Just as hearing certain songs can instantly transport us to times gone by; there are some cinematic experiences that will always contain the stamp of the film’s initial viewing. However, it’s more than just remembering the first time you saw a movie. Some films carry with them attributes that are almost impossible to describe, an “it factor” that serves as a perfect culmination of the movie’s content and where you happen to be in your own life. It’s a little cinematic synergy, if you will, that makes that particular flick special to you in ways that aren’t always easy to put into available words. It just clicks. You know them when you find them, and, as the film geeks we are, you cherish them deeply.
For me, Amy Heckerling’s Clueless is one of those movies.
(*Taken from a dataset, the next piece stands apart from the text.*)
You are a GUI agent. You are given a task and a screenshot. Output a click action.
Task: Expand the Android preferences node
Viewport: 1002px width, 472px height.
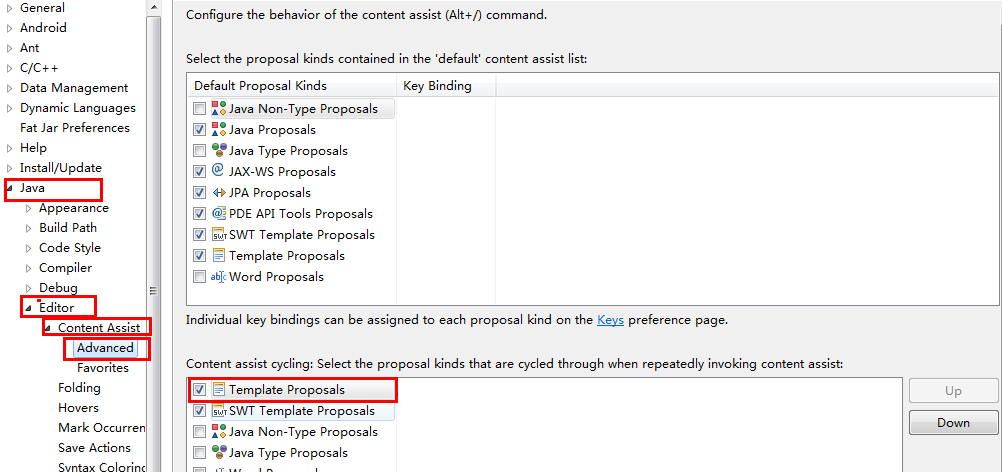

In the summer of 1995, my family had taken a brief respite to the small city of Flagstaff, Arizona. I remember distinctly that it was the month of July, because it was that long stretch of the season that tends to be almost creepily hot. When I wasn’t spending my time by the pool or trying to raise money to buy a new Super Nintendo game, I was most typically glued to MTV. I know it may seem weird to the kids of today, but the once proud network had not yet slipped into the reality TV abyss and was still pumping out some pretty hip content. Even as a kid, I wasn’t particularly one to fall for ad campaigns or the latest trends, but somewhere in the midst of Road Rules reruns and Blind Melon videos, I started to take notice MTV was aggressively promoting this teen flick about a Beverly Hills mallrat.
After about a week of getting inundated with Alicia Silverstone (who I had previously only known as “that Aerosmith girl”), I caved and cajoled my mom into taking me to Flagstaff’s little theater to see the movie.
…and dare I say? It was love at first sight.